Retailers, particularly those in the luxury category, still prefer New York to Los Angeles as the location for their flagship stores by two to one, according to a new report by JLL.
“Flagship stores are definitely more important now than they ever were 15 years ago,” said James Cook, who heads the Jones Lang LaSalle’s retail research division that released the report. “As retailers footprint across entire U.S. have shrunk, flagships are bigger and better and more dazzling than ever before. In order to conquer the U.S., retailers need a splashy over the top flagship in a major high traffic U.S. market, and clearly New York is number one.”
The report collected and analyzed the features of flagship stores across four U.S. markets–New York, Chicago, San Francisco and Los Angeles–across all retail price points. Because brands at the high end of the price spectrum are more likely to have flagship stores, 40 percent of the stores surveyed fell within the “luxury” or “luxury lite” categories.

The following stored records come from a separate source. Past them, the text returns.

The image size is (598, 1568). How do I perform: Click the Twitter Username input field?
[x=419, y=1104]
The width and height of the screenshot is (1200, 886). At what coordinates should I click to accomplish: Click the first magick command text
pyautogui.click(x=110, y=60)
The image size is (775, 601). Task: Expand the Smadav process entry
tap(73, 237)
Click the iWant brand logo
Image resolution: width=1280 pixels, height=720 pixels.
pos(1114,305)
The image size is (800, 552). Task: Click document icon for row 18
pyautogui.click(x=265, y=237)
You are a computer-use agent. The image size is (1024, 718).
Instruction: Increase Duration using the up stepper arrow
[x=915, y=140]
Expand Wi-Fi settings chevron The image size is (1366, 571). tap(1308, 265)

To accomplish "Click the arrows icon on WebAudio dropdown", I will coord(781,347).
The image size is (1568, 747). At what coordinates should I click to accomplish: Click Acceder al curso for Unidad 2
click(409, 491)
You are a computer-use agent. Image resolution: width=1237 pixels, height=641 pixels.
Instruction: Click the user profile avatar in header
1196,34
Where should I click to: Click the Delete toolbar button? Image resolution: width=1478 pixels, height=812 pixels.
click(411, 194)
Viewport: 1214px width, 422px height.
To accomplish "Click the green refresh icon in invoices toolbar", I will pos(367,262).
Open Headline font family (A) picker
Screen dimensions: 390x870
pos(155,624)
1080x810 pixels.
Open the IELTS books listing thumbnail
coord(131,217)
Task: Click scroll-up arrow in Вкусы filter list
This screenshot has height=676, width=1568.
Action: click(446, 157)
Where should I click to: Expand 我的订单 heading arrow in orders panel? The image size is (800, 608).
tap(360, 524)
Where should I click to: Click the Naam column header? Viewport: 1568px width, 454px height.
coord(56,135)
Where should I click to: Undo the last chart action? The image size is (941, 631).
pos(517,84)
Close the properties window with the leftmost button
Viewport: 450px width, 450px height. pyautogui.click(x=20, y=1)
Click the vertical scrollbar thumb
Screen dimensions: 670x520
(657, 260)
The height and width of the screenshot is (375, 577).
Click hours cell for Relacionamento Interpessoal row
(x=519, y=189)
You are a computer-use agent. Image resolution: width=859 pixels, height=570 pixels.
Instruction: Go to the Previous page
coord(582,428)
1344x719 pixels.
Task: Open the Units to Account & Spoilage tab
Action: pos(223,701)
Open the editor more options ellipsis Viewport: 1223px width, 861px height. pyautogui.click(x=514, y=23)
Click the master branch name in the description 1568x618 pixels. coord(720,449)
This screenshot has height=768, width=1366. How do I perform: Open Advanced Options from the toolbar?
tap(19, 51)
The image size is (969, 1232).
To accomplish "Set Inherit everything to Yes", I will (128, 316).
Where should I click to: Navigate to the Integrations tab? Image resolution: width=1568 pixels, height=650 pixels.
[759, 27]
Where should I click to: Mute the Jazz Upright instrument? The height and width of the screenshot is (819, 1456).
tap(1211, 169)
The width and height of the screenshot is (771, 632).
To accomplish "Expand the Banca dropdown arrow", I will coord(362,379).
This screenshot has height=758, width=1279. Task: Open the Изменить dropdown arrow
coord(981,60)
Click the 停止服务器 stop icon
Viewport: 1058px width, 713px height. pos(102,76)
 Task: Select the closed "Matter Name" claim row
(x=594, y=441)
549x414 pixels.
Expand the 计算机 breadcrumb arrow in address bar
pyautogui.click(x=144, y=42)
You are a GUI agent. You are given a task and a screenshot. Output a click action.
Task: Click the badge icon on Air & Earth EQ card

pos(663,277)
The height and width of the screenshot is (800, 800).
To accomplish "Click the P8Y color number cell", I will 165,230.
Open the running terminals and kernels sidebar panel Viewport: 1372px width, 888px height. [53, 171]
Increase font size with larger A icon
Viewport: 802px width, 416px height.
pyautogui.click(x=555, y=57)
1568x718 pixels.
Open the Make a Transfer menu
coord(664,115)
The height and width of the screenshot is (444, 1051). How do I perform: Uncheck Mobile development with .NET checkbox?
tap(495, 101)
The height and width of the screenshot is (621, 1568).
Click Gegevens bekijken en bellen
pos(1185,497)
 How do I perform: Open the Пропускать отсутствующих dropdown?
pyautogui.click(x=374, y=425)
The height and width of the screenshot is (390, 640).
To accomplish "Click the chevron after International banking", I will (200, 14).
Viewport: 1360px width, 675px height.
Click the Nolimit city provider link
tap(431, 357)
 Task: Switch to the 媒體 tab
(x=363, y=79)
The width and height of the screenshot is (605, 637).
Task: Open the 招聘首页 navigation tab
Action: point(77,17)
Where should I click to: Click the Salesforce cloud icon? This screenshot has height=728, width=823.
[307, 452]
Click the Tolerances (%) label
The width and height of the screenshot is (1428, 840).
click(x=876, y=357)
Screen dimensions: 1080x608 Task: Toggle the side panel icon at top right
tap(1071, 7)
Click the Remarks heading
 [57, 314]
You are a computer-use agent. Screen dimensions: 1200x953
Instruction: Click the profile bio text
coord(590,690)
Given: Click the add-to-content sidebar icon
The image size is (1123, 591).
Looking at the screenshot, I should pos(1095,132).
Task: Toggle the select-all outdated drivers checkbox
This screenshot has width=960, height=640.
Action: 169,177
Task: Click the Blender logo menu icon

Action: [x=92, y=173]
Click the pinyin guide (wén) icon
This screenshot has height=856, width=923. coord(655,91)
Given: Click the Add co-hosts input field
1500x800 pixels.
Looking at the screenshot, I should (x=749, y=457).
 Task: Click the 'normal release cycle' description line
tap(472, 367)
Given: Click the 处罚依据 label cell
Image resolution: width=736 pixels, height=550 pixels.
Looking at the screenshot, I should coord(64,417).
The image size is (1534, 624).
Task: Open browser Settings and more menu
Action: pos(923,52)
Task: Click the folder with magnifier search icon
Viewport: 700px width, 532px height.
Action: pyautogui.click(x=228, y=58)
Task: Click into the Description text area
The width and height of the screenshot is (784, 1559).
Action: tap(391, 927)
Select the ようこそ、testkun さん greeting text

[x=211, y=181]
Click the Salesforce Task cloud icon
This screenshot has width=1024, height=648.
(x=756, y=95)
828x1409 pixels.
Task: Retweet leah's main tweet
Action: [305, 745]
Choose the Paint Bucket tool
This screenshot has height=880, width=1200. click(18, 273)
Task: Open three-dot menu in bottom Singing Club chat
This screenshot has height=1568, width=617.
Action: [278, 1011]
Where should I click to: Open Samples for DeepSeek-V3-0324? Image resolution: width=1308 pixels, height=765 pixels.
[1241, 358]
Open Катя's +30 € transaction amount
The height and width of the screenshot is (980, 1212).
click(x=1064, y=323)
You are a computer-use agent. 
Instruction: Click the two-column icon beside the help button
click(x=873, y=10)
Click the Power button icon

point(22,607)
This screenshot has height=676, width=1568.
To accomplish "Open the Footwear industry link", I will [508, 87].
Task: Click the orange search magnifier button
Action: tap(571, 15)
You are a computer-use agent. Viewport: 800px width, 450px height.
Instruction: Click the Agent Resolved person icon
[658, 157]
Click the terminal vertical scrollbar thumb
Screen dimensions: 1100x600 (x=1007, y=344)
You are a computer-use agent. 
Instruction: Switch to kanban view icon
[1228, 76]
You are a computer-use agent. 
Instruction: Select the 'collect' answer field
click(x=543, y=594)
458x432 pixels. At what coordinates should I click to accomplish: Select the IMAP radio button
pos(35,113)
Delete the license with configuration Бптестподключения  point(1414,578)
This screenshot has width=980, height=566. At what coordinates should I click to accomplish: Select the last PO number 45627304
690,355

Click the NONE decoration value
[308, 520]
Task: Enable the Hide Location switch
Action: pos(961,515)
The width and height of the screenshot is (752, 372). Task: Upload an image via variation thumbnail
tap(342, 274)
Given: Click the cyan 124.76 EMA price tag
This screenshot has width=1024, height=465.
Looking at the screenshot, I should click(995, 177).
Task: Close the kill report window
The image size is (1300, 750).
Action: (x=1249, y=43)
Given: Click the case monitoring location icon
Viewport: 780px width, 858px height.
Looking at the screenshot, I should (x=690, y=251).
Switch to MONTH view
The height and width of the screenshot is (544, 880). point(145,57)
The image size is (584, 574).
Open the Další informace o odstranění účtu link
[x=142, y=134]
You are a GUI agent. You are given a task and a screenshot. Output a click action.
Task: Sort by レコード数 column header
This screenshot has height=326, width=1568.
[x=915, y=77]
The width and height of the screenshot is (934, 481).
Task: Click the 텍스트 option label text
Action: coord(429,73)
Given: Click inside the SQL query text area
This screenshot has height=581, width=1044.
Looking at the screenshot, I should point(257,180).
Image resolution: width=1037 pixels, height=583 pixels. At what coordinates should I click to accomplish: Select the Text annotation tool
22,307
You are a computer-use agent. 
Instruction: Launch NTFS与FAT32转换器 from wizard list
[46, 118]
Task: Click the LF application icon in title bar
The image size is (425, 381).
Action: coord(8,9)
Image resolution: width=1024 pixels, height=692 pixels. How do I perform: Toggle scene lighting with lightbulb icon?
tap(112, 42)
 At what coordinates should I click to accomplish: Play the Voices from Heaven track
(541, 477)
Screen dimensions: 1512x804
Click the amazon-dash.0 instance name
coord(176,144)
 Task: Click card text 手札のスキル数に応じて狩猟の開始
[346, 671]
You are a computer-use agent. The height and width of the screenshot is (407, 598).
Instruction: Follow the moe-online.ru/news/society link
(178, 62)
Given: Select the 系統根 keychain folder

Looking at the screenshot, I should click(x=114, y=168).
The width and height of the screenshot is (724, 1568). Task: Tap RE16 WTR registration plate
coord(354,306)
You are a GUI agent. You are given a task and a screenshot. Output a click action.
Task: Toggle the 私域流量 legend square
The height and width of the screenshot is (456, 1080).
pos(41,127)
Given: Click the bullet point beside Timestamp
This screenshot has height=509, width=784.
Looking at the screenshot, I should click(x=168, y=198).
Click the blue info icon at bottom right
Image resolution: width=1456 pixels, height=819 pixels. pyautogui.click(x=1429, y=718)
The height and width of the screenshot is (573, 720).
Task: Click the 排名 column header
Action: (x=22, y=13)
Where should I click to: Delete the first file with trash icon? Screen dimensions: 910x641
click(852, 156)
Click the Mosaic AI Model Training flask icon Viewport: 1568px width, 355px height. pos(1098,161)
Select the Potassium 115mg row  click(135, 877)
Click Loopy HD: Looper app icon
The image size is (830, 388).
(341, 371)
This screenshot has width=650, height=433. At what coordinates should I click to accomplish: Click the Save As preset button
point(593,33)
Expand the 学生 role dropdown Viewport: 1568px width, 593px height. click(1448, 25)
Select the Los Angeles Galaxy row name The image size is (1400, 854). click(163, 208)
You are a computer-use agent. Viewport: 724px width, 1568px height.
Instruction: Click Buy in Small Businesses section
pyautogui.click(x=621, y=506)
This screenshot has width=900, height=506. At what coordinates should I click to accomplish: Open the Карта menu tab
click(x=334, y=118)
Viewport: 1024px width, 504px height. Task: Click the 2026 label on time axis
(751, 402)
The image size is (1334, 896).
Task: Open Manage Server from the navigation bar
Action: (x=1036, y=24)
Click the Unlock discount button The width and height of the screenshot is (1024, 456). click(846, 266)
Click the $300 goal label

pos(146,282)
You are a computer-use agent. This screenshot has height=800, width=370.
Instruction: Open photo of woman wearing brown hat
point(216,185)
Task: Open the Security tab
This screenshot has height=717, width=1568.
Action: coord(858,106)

Approximately 50 percent of those had opted to have their flagships in New York City, preferring Fifth Avenue to Rodeo Drive, the report shows. That’s despite Fifth Avenue’s landlords demanding more than four times the rents of their Beverly Hills counterparts. The average asking rent for a Fifth Avenue retail space was approximately $3,500 per square foot in the third quarter as compared to $800 on Rodeo Drive, according to Cushman & Wakefield.
Both apparel manufacturers and department stores overwhelmingly preferred New York. Luxury department store Neiman Marcus, for example, recently signed a lease for a flagship store to anchor the shopping complex at Hudson Yards, despite being headquartered in Dallas, Texas.
Luxury brands that have recently opened stores on Rodeo Drive include Bally, a high-end footwear boutique, which inked a lease for two floors at 340 Rodeo Drive. Chanel bought its long-term Rodeo Drive storefront for $152 million earlier this year in a deal that set a price per square foot record for California of $13,217.
Meanwhile, retailers seeking flagship space on Fifth could have an easier time finding potential locations than in previous years, as landlords are sitting on a record amount of vacant retail space, according to another report.
Nearly 16 percent of Fifth Avenue retail was vacant in the third quarter, compared to just 10 the previous year, according to data from Cushman.